Investors attracted to stocks with speculative appeal might want to consider Toronto-listed Denison Mines. The company has just come out of perhaps one of its toughest years yet with a profit of $44.6 million compared with a loss of $157.9 million a year earlier.
G. Thomas Komlos, mining analyst with Gardiner Watson notes in a January research report the company has made a number of defensive steps in the past few months to put it on the right track towards establishing a solid financial footing.
These include the sale of the 53.6% equity ownership in Lake Ontario Cement at a highly favorable price of $36.25 per share for a total of close to $84 million and the disposition of a 55% interest in the Egyptian oil concessions for $136 million(US) which reduced the company’s over-all exposure to 35%. Approximately 65% to 70% of this amount will become due early this year.
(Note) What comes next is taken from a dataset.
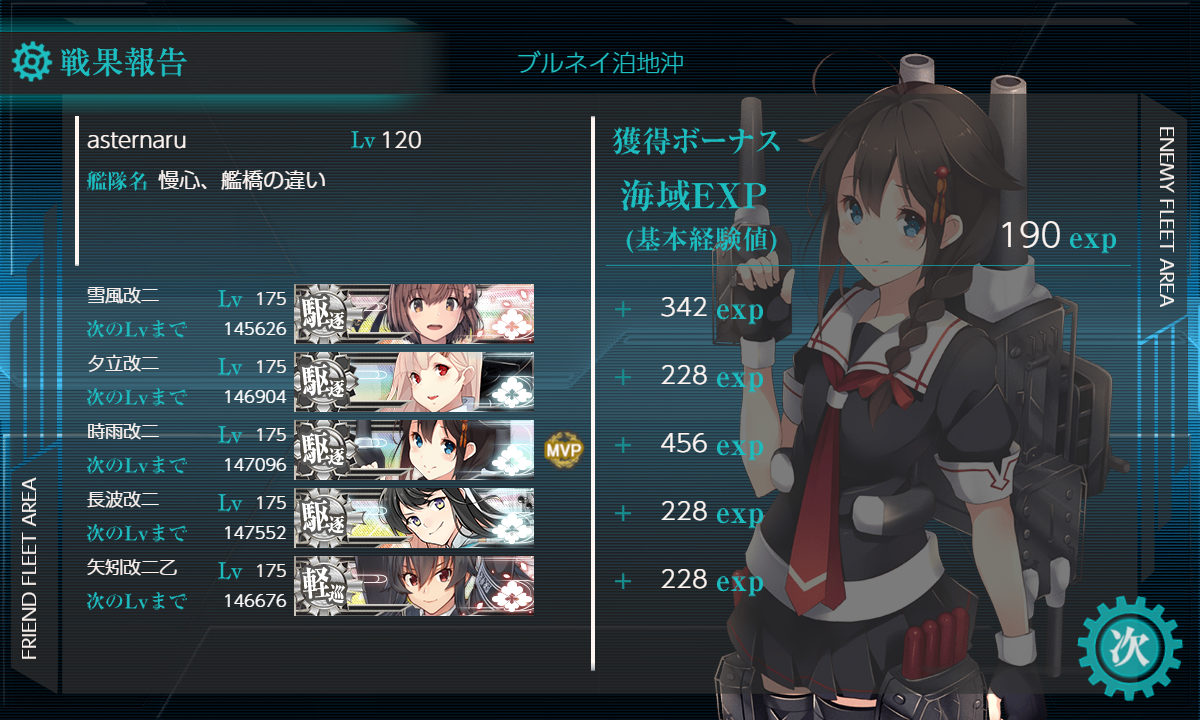Open the ENEMY FLEET AREA side tab
Screen dimensions: 1200x720
click(x=1164, y=215)
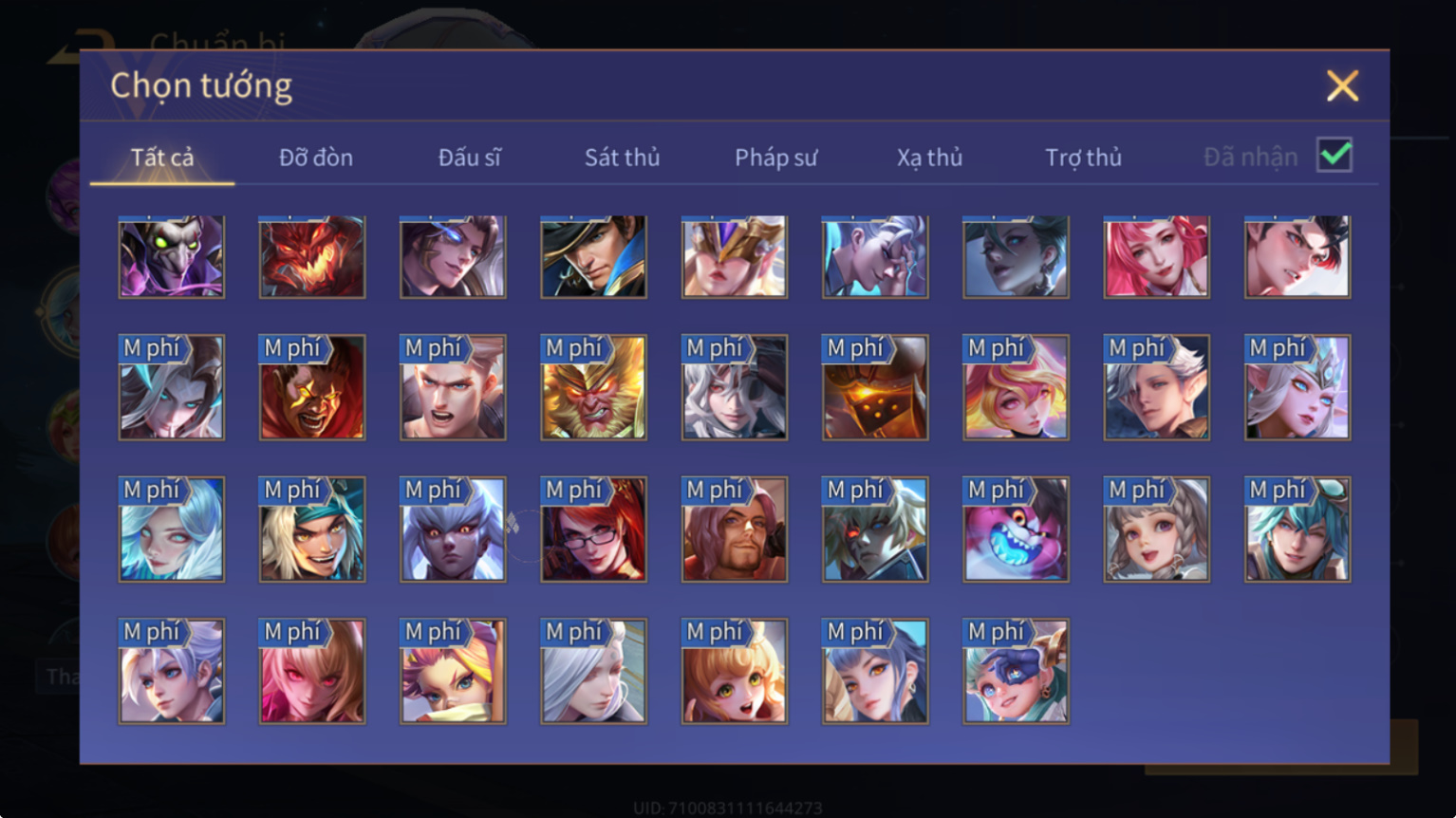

Other positives to which Mr Komlos points include:
* As a result of the more than $270-million capital inflow, corporate debt is expected to decline from $240 million to less than $100 million by year-end. Furthermore, the total debt (current as well as long term plus preferred but excluding advances on concentrate sales contracts) over common equity ratio should decline from 3.2:1 as at year end 1985 to at least 1.8:1 by year- end 1987.
* Completion of all major expansion programs will result in a severe cut in capital spending requirements from a high figure of $300 million to a manageable $100 million.
* This year, Dension will be in a position of having lots of unutilized line of credit, thus the capability to seek out profitable new investment opportunities. We believe the company will take a serious look at the domestic oil and gas spheres of activity, says Mr Komlos.
* A remaining potential negative is the involvement with the troublesome $350-million potash venture (60% owned) near Sussex, N.B. Under current potash prices, the still capitalized mine is not generating any profit, in fact it may not break even on a cash basis. Should Denison be forced to abandon this undertaking, then its debt liability would amount to $75 million.
* Incorporating the effects of the asset sales and a writeoff on the oil holdings, our share asset evaluation has increased from $2.45 to $4.30, says Mr Komlos.
* At an average oil price of $18(US) per barrel, we estimate this year’s earnings per share at 90 cents compared with the loss of 35 cents per share estimated for 1986, he says. Every $1 swing in the oil price impacts on earnings per share by 8 cents . At the time of the report Denison A shares were trading at $7 with a 52-week high and low of $15.75 and $5.25, respectively. The B shares were at $6.38 with a 52-week high and low of $14.75 and $5.13, respectively.
Around press time the A and B shares were trading on the TSE at the $8.88 and the $8 level, respectively.